Dataset entries>
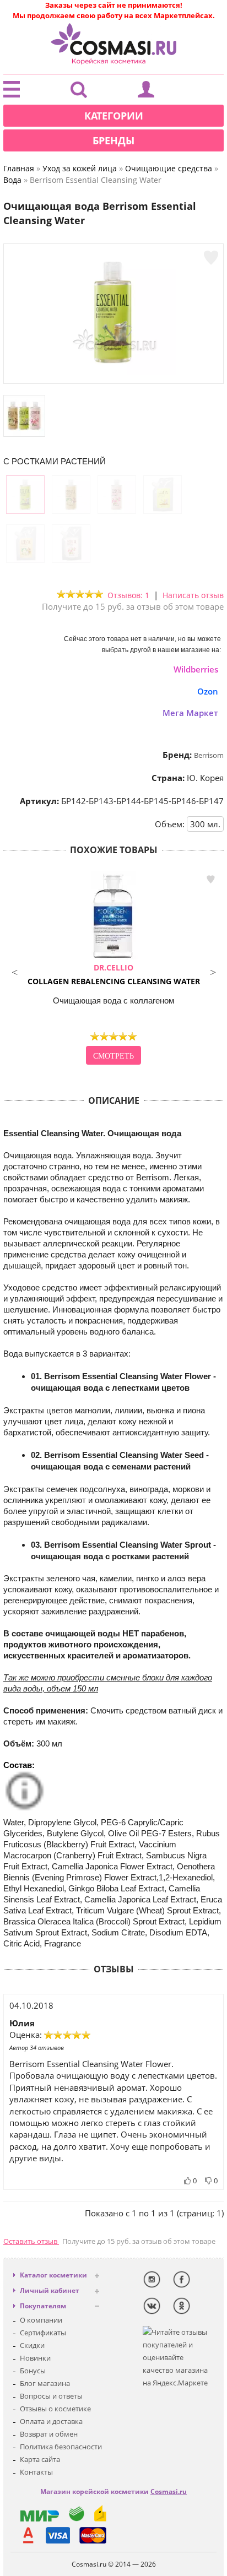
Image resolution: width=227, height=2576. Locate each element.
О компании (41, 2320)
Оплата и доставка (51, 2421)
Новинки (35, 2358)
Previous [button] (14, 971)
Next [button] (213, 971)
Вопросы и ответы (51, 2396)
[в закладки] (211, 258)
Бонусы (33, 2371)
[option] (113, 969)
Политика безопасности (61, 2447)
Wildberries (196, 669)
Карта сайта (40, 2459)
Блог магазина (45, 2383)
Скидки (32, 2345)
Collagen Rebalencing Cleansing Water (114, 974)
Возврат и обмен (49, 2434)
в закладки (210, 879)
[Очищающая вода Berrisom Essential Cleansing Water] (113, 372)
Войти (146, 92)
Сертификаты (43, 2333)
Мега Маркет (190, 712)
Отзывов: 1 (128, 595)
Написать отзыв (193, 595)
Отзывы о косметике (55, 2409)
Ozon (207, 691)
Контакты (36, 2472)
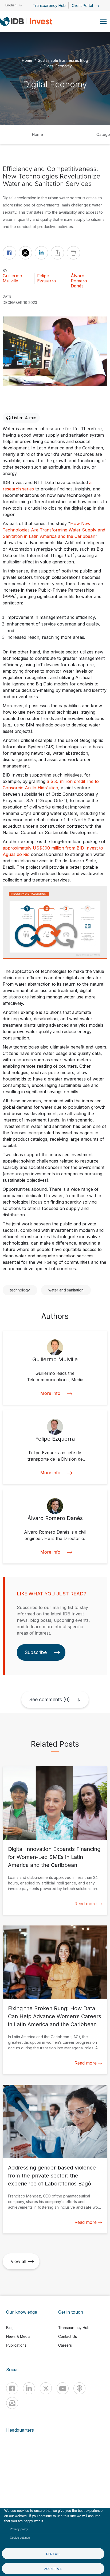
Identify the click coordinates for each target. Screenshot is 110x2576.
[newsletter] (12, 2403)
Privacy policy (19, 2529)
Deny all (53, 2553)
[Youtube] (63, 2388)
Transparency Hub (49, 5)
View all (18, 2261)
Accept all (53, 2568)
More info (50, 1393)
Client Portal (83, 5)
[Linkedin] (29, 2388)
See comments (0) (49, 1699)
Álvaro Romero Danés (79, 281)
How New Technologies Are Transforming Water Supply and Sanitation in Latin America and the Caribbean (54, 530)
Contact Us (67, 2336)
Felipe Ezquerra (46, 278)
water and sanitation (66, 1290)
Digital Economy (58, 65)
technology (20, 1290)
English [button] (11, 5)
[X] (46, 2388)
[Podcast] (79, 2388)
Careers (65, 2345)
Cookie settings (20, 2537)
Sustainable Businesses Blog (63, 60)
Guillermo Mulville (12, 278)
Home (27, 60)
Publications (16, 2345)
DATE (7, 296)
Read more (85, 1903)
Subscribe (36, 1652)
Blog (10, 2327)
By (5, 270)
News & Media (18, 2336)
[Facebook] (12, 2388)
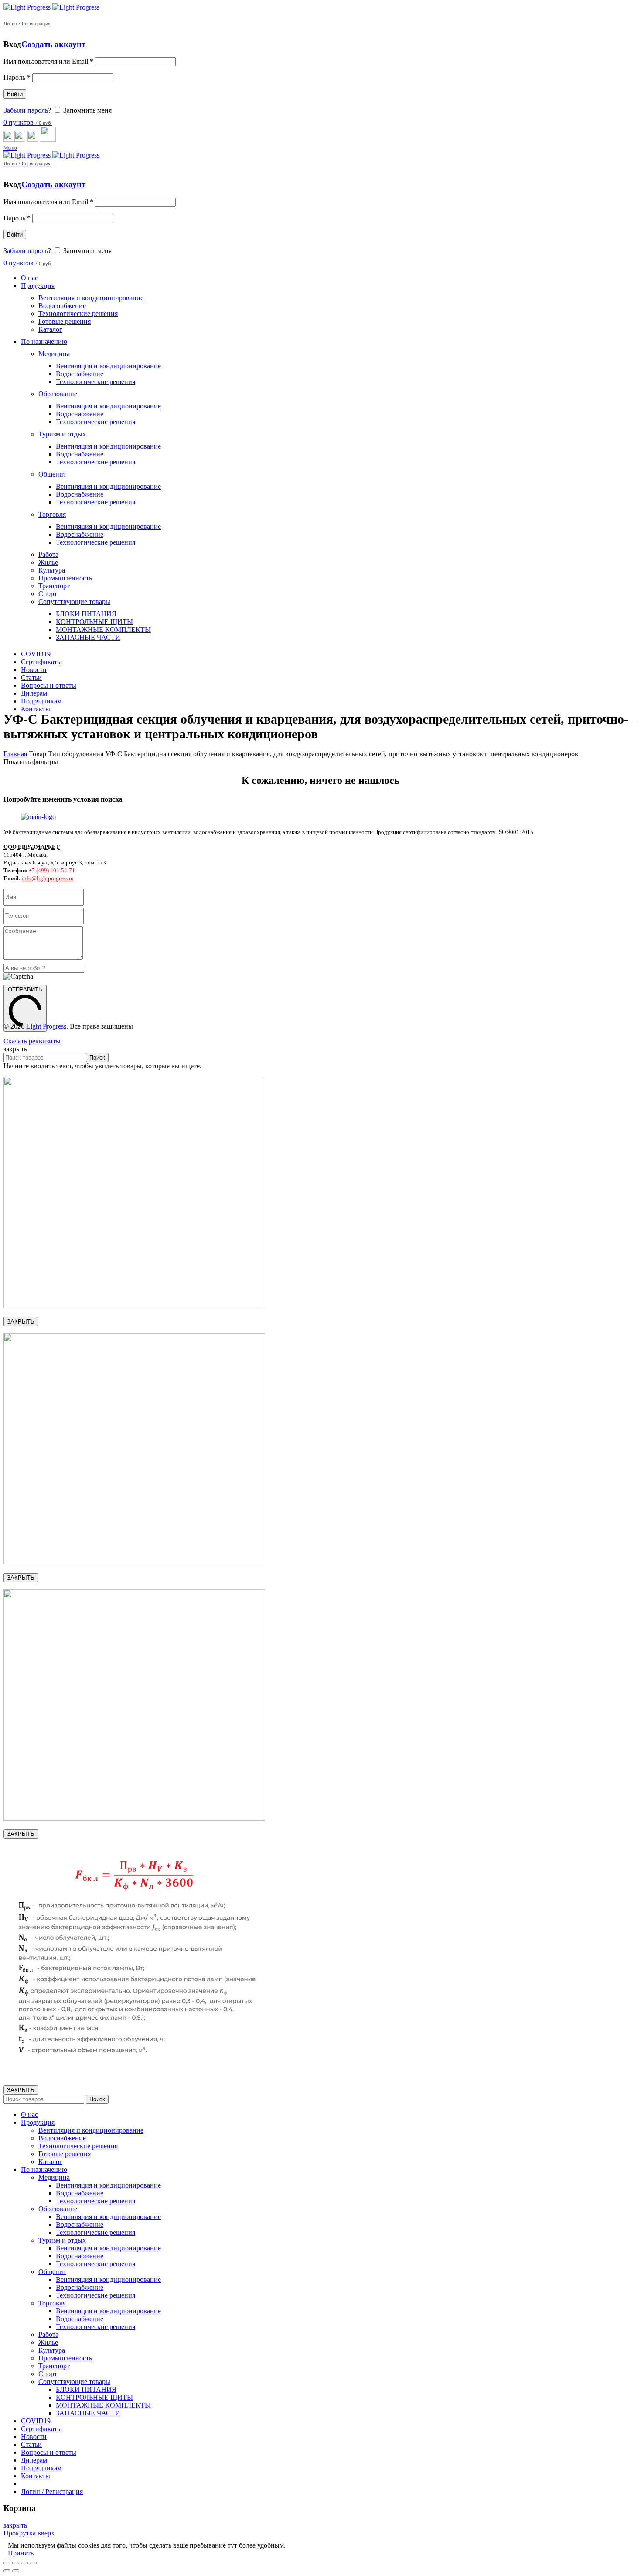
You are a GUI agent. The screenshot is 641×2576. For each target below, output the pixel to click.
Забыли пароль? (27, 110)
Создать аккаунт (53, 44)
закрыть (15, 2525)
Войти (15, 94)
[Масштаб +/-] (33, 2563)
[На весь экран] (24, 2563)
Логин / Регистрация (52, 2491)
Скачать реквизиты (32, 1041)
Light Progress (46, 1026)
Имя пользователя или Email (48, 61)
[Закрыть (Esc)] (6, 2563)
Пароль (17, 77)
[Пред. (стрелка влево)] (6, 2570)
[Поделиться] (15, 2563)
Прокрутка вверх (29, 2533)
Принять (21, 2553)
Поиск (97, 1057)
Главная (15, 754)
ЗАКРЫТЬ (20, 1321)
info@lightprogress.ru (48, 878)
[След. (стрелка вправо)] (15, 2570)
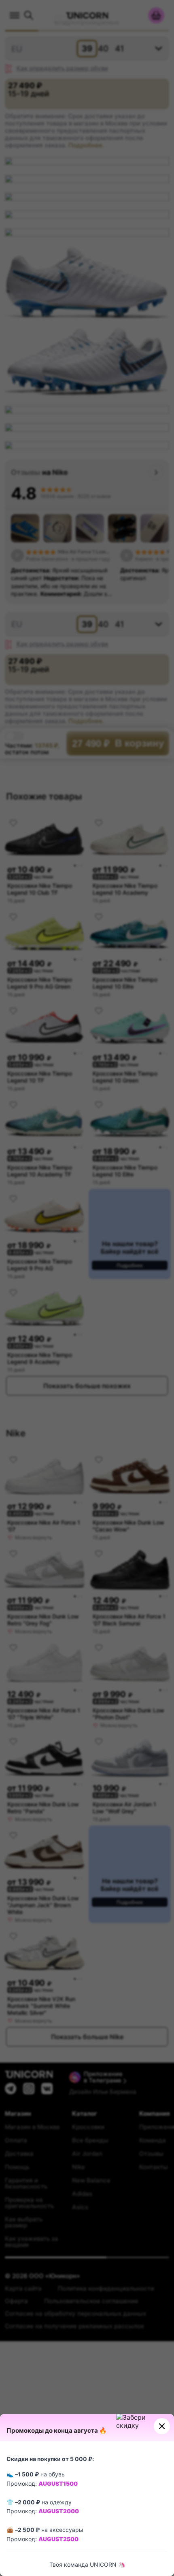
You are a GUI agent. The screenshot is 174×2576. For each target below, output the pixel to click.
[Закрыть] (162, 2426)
--
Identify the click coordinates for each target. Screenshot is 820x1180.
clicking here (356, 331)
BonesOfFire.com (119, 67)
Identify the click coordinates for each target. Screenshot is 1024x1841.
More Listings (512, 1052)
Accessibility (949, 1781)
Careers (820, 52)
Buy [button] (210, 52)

Exercise goal>
Although pictures appear among the entries, please set down only the lines from the one with "[Facebook] (12, 2388)" up to and including the one with "[На весь экран] (24, 2563)", word for word.

Reply>
[Facebook] (12, 2388)
You are a GUI agent. The screenshot is 641×2576. For each target below, output the pixel to click.
Забыли пароль? (27, 110)
Создать аккаунт (53, 44)
закрыть (15, 2525)
Войти (15, 94)
[Масштаб +/-] (33, 2563)
[На весь экран] (24, 2563)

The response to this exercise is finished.